Wirth told The Bee that SMUD did not conduct site visits or ecological screenings, nor did it ever reach out to the environmental community about the project.
Sacramento County can do better
It seems hard for SMUD to back out of a power purchase agreement it has approved, but it is relatively straightforward for county supervisors to reject this project by upholding the rules laid out in its own General Plan.
That plan states that the county’s policy for large, multi-megawatt energy facilities is that siting should be at a location that will “minimize impacts” to county resources, but also that “each project is different and must be analyzed individually.”

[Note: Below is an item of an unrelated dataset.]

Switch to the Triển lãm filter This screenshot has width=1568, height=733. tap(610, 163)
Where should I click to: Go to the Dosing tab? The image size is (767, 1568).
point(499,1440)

“Site on lands with the lowest habitat and open space values,” and “site in areas of lowest scenic values,” the Sacramento County General Plan clearly states. Coyote Creek is a site of habitat, open space and scenic value. It should have failed as a potential site on multiple levels before this project ever got to the final stage of its Environmental Impact Review process.
It’s obvious that neither SMUD nor DESRI analyzed this property with minimal impact in mind. On Nov. 18, the County of Sacramento will have a chance to rectify that by scaling back the project until it no longer encroaches on the blue oak woodland.
The landowners of Barton Ranch made it clear to the county’s Planning Commission that if Coyote Creek did not move forward as planned, they would be forced to consider residential development, but conservationists believe the land would be highly competitive for the state’s Sustainable Agricultural Land Conservation program.
If Sacramentans care about the damage planned to the county’s eastern grasslands, wetlands and oak woodlands, then they must speak up at this meeting and ask the county to scale back the plan to protect the rare woodlands. For what good is a general plan that only pays lip service to protecting our environment?
Sacramento doesn’t need this solar array to meet our carbon-free energy goals if it means destroying the environment we’re trying to protect by installing alternate energy sources. And there are other options if the landowners want to work with local and state officials to preserve this beautiful landscape as open space. The Board of Supervisors must send this project back to the planning stages and deny the final environmental impact report for Coyote Creek until it spares the woodland.
Sacramento can meet our county’s green energy goals without destroying 3,700 mature, native oak trees and the ecological and animal habitats that depend on them. To sacrifice one for the other is no kind of bargain, and SMUD needs to fully understand the real-world impacts of its energy sources before buying them — not after.